Alison: That’s a long list man. I am curious to know how you collect all this information from the source environment.
Vasumat: That’s a valid question indeed. I understand collecting this data from Data stores and file systems. But I got the same doubt when the first time we needed to assess the infrastructure as part of cloud migration. Now I learned it and here is the approach:
• Perform IT infrastructure audits to identify all assets (software, hardware, upgrades, maintenance, etc.) associated with our organization.
• We also need more granular details at the application level. Any enterprise application has the architecture diagram that we call “Detailed AS IS Architecture”. Architecture diagrams can give us the maximum information on all assets, resources, and integrations involved in that application. If in case, there is no architecture available for some reason then it takes some additional time and effort to prepare an AS IS Architecture Diagram.
• Along with AS-IS architectures, we may need to go through the existing application inventories, repositories, documentation, etc.
• Also, discussions might require with the technology and business stakeholders, operators, vendors, and counterparts, which include architects, application, database, network, storage, security, audit, BA (Business Analysts), maintenance and deployment teams, etc.

....................

Answer these questions about the cloud migration discussion:
1. What name is given to the architecture diagram that any enterprise application has?
2. What are IT infrastructure audits performed to identify?
3. What does BA stand for?

Stored records:
....................

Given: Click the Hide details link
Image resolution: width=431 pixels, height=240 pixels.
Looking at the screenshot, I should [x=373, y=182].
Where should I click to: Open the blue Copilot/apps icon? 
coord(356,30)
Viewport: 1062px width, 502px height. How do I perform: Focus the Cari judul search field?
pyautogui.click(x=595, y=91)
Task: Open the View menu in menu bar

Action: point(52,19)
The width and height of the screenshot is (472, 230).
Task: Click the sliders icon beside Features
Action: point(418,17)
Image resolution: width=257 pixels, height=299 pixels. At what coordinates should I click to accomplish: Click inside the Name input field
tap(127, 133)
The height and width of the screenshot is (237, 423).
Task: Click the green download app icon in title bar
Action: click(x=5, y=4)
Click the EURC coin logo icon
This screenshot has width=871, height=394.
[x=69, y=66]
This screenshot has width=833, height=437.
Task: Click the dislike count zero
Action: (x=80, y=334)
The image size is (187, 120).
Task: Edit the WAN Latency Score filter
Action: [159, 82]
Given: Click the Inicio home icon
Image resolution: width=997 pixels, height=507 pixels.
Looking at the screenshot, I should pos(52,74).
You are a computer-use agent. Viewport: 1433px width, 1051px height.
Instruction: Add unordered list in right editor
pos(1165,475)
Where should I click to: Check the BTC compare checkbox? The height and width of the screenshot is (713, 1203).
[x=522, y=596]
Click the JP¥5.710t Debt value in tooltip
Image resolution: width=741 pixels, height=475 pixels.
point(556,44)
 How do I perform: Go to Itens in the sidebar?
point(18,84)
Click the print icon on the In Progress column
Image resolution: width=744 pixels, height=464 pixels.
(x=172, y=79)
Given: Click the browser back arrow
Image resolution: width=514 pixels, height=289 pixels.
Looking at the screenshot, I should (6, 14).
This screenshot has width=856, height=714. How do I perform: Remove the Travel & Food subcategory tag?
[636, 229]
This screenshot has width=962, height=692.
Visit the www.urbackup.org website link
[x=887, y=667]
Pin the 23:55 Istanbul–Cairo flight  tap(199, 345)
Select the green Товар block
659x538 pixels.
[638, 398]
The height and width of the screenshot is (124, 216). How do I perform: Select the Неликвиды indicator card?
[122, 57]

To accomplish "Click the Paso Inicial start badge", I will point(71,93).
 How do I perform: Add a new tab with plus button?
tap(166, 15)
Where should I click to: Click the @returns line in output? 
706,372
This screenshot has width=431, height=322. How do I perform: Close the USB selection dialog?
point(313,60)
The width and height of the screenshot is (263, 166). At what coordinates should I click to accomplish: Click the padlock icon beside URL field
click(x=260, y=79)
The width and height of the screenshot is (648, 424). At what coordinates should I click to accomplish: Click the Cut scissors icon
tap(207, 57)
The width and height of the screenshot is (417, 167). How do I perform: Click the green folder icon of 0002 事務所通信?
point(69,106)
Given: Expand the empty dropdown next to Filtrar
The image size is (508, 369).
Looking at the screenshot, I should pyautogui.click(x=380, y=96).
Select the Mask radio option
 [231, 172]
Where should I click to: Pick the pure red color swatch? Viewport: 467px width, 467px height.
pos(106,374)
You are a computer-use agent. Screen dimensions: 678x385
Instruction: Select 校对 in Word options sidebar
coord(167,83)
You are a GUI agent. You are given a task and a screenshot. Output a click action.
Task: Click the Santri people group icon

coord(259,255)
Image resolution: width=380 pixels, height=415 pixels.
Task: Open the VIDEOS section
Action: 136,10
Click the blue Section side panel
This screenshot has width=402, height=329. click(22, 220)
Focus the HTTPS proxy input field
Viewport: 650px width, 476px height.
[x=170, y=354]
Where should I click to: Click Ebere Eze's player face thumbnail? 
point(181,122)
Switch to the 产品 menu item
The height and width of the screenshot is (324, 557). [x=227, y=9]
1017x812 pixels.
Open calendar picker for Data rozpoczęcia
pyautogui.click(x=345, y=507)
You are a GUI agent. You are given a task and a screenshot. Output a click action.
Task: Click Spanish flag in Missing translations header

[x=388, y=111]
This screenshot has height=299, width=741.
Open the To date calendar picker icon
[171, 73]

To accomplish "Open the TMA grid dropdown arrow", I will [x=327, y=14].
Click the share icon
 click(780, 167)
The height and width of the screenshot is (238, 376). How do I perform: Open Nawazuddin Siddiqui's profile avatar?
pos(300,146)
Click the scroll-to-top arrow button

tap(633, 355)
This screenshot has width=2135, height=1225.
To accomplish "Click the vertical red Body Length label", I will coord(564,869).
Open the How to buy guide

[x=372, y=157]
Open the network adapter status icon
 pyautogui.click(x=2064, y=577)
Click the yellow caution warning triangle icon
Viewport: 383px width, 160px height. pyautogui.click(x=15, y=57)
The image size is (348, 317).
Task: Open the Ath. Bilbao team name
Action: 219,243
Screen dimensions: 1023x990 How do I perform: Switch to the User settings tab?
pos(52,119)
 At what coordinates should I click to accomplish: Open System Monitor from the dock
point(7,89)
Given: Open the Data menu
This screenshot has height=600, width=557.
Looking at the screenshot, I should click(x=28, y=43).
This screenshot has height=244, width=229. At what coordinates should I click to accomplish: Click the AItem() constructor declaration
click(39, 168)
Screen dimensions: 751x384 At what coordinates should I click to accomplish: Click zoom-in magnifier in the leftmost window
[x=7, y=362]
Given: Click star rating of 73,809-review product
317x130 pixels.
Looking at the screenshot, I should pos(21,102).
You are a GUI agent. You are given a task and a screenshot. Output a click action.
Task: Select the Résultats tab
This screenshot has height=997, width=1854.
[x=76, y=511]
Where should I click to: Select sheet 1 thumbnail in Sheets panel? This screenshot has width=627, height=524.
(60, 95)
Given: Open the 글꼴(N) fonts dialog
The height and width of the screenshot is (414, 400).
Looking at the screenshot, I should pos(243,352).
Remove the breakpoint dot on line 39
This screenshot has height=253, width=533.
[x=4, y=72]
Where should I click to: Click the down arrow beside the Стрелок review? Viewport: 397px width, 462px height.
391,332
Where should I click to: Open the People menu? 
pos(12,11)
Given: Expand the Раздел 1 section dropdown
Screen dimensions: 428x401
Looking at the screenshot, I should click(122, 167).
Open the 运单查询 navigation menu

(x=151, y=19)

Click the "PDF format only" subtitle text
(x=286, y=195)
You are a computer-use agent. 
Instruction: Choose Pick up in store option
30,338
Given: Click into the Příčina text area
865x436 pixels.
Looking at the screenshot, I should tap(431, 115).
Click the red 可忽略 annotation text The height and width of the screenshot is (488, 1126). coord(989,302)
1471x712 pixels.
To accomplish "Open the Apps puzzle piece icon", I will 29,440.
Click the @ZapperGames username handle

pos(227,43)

....................

▸ RESPONSE:
1. "Detailed AS IS Architecture"
2. All assets (software, hardware, upgrades, maintenance, etc.) associated with the organization
3. Business Analysts